Outros, assumindo que seja possível desapegar, perguntarão se é realmente desejável. Não é bonito alguém que se envolve? Não é humano e natural alguém que incorpora gente à sua volta? A resposta é: depende. Às vezes, envolver-se é uma delícia. Noutras, seria preferível ter caído num poço e quebrado a perna. Nunca pensei nisso dessa forma, mas a média entre poços e situações deliciosas talvez não seja favorável aos apegados.

Os desapegados parecem mais felizes. O sentimento acabou? Eles sofrem pelo tempo regulamentar – de 15 minutos a duas semanas –, depois retomam a rotina. Sem traumas. Em vez de, como os apegados, morar numa montanha russa em que a vida oscila entre altos e baixos terríveis, eles vivem em práticos fletes emocionais. Requisitam serviços afetivos e sexuais quando precisam, não dividem o espaço com ninguém, e tudo está sempre arrumado, no mesmo lugar, sem confusão e sem mistura. Não gostaria de morar num lugar emocional como esse, me pareceria asséptico e impessoal. Mas quem vive assim parece estar bem. Ou engana.

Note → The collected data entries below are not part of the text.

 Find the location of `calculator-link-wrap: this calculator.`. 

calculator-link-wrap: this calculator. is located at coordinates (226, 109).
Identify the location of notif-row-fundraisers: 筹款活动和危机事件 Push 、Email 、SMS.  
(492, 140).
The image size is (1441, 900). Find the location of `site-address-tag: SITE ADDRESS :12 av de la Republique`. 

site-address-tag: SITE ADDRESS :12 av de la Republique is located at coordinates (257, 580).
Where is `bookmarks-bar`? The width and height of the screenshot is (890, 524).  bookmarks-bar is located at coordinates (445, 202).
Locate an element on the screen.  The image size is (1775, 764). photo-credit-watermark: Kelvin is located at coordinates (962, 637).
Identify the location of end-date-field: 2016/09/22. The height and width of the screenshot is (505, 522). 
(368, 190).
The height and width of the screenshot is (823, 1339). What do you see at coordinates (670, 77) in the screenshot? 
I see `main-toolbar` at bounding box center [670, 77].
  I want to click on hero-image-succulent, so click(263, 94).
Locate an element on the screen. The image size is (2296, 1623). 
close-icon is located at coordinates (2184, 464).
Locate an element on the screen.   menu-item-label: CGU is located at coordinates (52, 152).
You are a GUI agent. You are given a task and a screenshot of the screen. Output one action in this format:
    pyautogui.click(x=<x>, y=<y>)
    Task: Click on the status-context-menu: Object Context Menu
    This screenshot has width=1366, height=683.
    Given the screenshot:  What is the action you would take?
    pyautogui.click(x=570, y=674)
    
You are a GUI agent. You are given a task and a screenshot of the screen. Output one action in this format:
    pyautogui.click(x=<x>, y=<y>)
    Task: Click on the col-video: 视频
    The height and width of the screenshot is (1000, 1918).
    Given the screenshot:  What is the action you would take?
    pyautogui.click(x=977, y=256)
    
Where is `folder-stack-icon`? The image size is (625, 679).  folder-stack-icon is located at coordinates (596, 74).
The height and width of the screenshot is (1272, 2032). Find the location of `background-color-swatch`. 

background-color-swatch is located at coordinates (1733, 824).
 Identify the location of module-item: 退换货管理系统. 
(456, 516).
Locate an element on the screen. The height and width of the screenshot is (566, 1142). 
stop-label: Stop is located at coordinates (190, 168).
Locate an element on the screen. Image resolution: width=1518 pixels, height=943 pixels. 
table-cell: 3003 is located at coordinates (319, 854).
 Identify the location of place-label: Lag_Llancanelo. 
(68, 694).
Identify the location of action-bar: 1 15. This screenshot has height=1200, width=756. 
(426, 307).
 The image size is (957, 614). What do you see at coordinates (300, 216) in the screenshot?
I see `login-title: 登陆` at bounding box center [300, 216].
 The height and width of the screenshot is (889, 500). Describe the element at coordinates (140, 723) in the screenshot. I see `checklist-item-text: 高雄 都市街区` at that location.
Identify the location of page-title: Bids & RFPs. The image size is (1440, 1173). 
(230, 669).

Independência e estabilidade afetiva parecem o ponto forte da vida desapegada. No centro dela, está um indivíduo autônomo e auto-suficiente, que depende pouco – ou quase nada – do afeto alheio. Ele tem, como todos na vida, redes sociais que provêm proteção e carinho. No centro delas, não há alguém especial de quem eles dependem para garantir a paz do dia e o calor da noite. No centro da vida deles, estão eles mesmos, como indivíduos – um conceito óbvio, ainda assim estranho a quem depende da presença de um outro para ser feliz.

Como se forma gente de um tipo ou de outro? São as experiências que nos tornam menos permeáveis ao envolvimento? Ou quem adora se vincular já nasceu assim? Somos o resultado de uma mistura indecifrável, mas certamente não existe hierarquia naquilo que somos. Não há melhores e piores. Há um bocado de caráter na atitude de quem decide lidar com o mundo sozinho, assim como há enorme coragem nos atos de quem arrisca sua integridade emocional num relacionamento com estranhos – e todo ser humano é um estranho, mesmo depois de anos de convívio e de intimidade.

Sendo eu mesmo um apegado emocional, que sofre terríveis nostalgias e tem dificuldades imensas em recomeçar, não seria ruim iniciar 2015 com um grão de desapego. Não gostaria de virar uma pedra de gelo ou de me tornar um daqueles tipos indiferentes, que olham o mundo com a boca virada para baixo, num estado permanente de desagrado. Esses são infelizes. Falo de ser um pouco mais contente sozinho, de me assustar um pouco menos com a solidão, de lidar com a dor – essa que nubla o dia de amanhã e encharca o hoje de melancolia - de forma menos exasperada.

O ano que começa daqui a pouco, dizem, será mais difícil na vida pública. Em muitas vidas privadas, por diferentes razões, tampouco se anuncia mais fácil. Há que enfrentá-lo com aquela mistura de esperança e resignação que nos define como espécie desde os primórdios. A gente erra, sofre e faz de novo, um pouquinho melhor. Ou sofre, fundamentalmente, sem ter errado. Levanta-se assim mesmo – e avança. É disto que nos lembra o Ano Novo: a metáfora do recomeço. É nossa chance de pôr as coisas no lugar. Talvez, até de melhorá-las um pouquinho. De melhorar a nós mesmos. De começar de novo, com um pouco mais de desapego.